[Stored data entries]
====

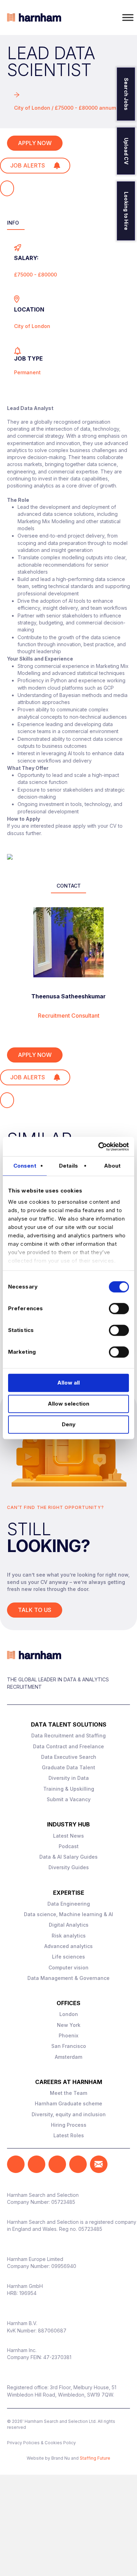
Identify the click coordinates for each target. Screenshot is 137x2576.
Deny (69, 1424)
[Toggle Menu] (127, 17)
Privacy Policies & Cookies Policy (41, 2442)
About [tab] (112, 1165)
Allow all (68, 1382)
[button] (16, 2164)
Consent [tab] (24, 1165)
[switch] (119, 1308)
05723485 (63, 2202)
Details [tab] (68, 1165)
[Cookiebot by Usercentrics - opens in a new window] (98, 1146)
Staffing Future (95, 2458)
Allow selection (68, 1403)
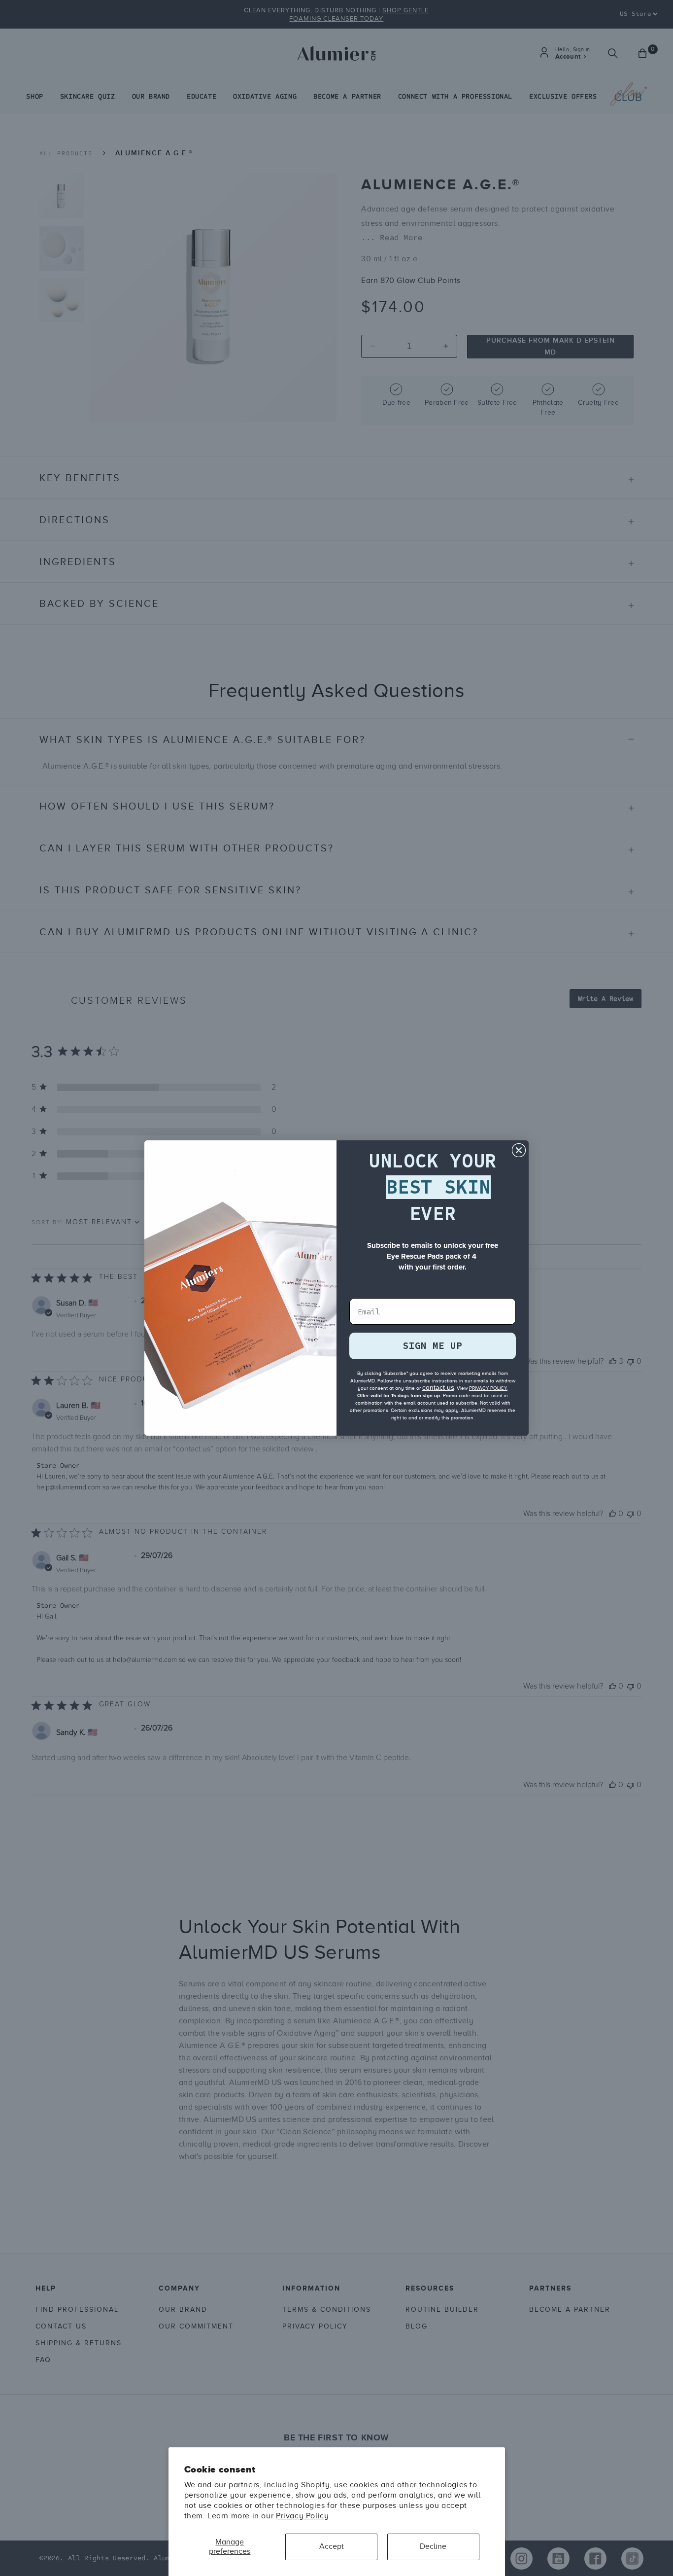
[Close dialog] (519, 1150)
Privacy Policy (302, 2515)
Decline (433, 2546)
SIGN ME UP (432, 1346)
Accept (331, 2546)
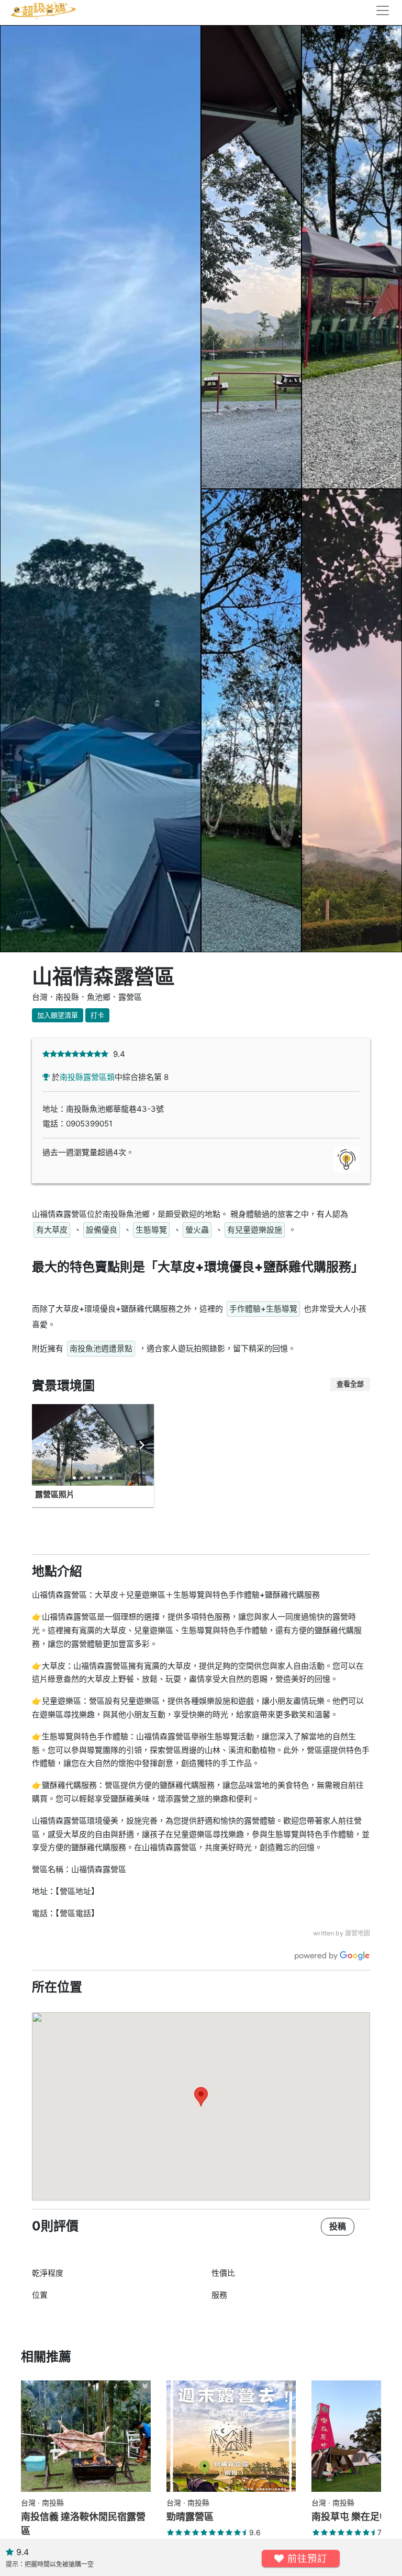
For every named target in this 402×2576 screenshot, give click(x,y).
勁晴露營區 (190, 2516)
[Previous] (44, 1444)
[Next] (141, 1444)
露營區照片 (54, 1494)
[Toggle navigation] (379, 10)
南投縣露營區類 (87, 1077)
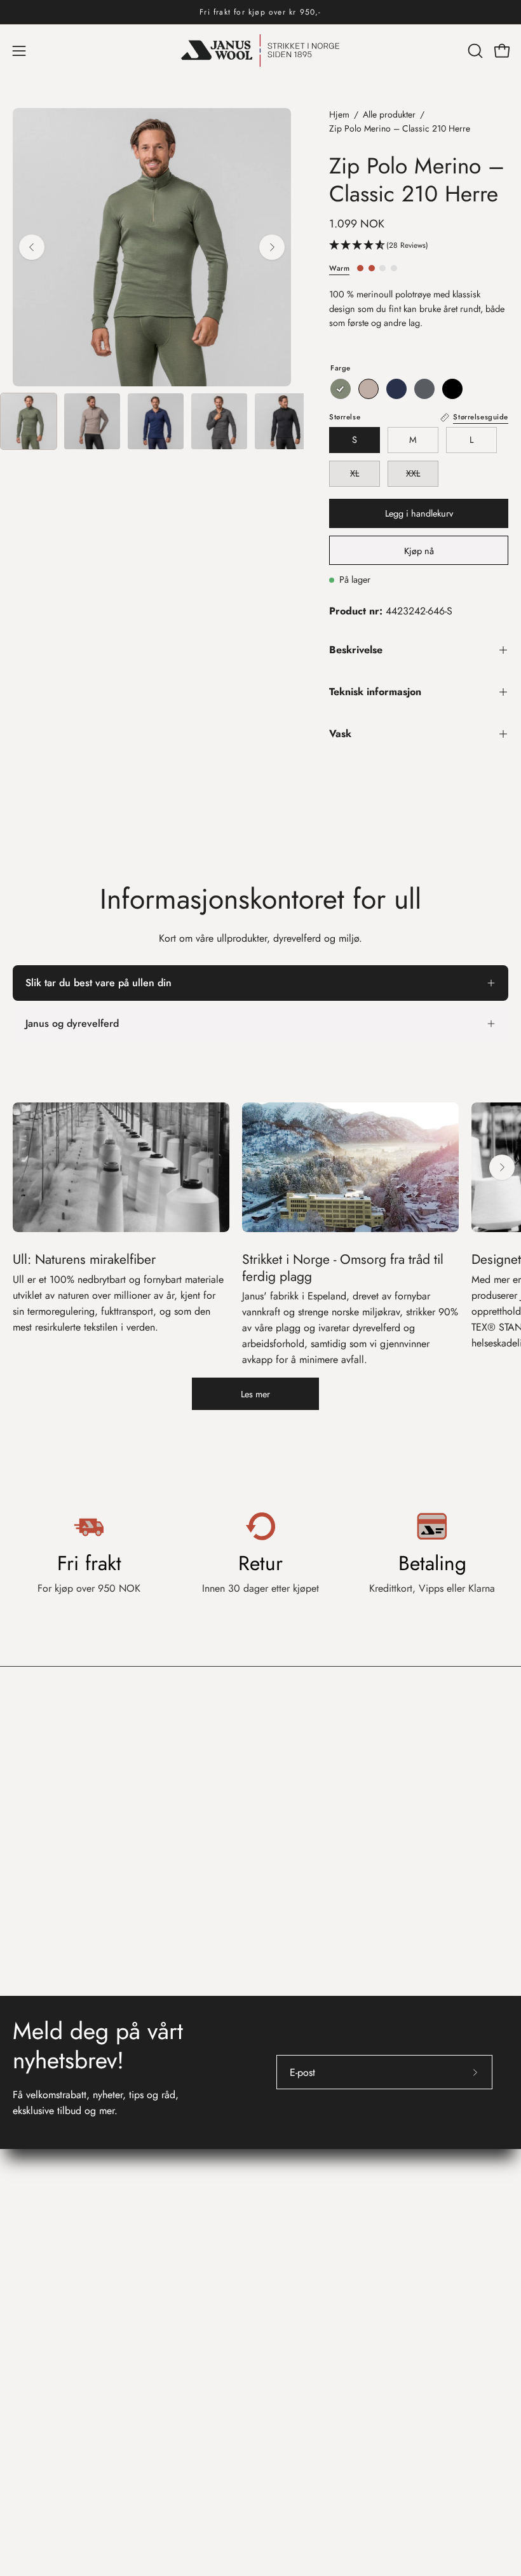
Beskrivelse (355, 649)
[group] (260, 12)
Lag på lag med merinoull (328, 2321)
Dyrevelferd (297, 2363)
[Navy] (396, 389)
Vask (340, 733)
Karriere (289, 2163)
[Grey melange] (424, 389)
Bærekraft (293, 2342)
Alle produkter (389, 114)
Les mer (255, 1394)
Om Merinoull (302, 2279)
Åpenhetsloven (304, 2184)
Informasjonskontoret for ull (348, 2248)
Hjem (339, 114)
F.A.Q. (27, 2300)
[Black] (452, 389)
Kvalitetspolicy (303, 2205)
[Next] (272, 247)
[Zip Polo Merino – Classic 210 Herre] (28, 421)
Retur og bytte (42, 2279)
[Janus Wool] (260, 50)
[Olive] (340, 389)
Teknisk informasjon (375, 691)
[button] (474, 51)
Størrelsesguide (45, 2321)
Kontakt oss (42, 2248)
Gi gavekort (37, 2342)
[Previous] (31, 247)
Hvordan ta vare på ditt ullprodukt (345, 2300)
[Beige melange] (368, 389)
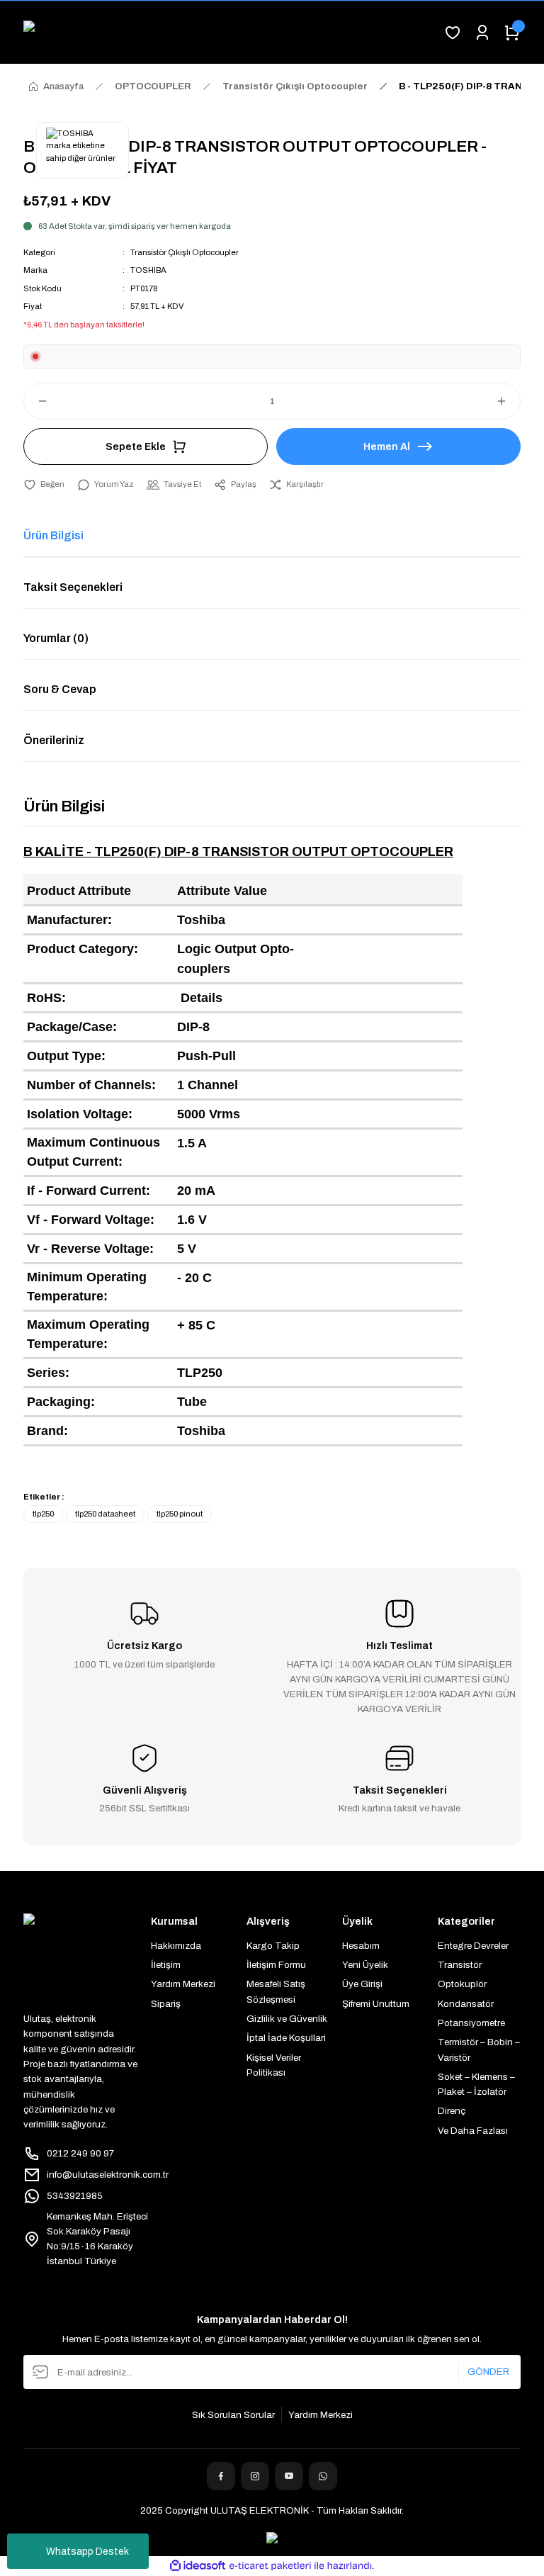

====

Where a picture appears in the data, omit it; restate the rest word for word.

Identify the click coordinates for each target. Screenshot is 137x2576.
Deny (69, 1424)
[Toggle Menu] (127, 17)
Privacy Policies & Cookies Policy (41, 2442)
About [tab] (112, 1165)
Allow all (68, 1382)
[button] (16, 2164)
Consent [tab] (24, 1165)
[switch] (119, 1308)
05723485 (63, 2202)
Details [tab] (68, 1165)
[Cookiebot by Usercentrics - opens in a new window] (98, 1146)
Staffing Future (95, 2458)
Allow selection (68, 1403)
[Close dialog] (519, 1150)
Privacy Policy (302, 2515)
Decline (433, 2546)
SIGN ME UP (432, 1346)
Accept (331, 2546)
For every named target in this 402×2576 screenshot, give click(x,y).
勁晴露營區 (190, 2516)
[Previous] (44, 1444)
[Next] (141, 1444)
露營區照片 (54, 1494)
[Toggle navigation] (379, 10)
南投縣露營區類 (87, 1077)
Beskrivelse (355, 649)
[group] (260, 12)
Lag på lag med merinoull (328, 2321)
Dyrevelferd (297, 2363)
[Navy] (396, 389)
Vask (340, 733)
Karriere (289, 2163)
[Grey melange] (424, 389)
Bærekraft (293, 2342)
Alle produkter (389, 114)
Les mer (255, 1394)
Om Merinoull (302, 2279)
Åpenhetsloven (304, 2184)
Informasjonskontoret for ull (348, 2248)
Hjem (339, 114)
F.A.Q. (27, 2300)
[Black] (452, 389)
Kvalitetspolicy (303, 2205)
[Next] (272, 247)
[Zip Polo Merino – Classic 210 Herre] (28, 421)
Retur og bytte (42, 2279)
[Janus Wool] (260, 50)
[Olive] (340, 389)
Teknisk informasjon (375, 691)
[button] (474, 51)
Størrelsesguide (45, 2321)
Kontakt oss (42, 2248)
Gi gavekort (37, 2342)
[Previous] (31, 247)
Hvordan ta vare på ditt ullprodukt (345, 2300)
[Beige melange] (368, 389)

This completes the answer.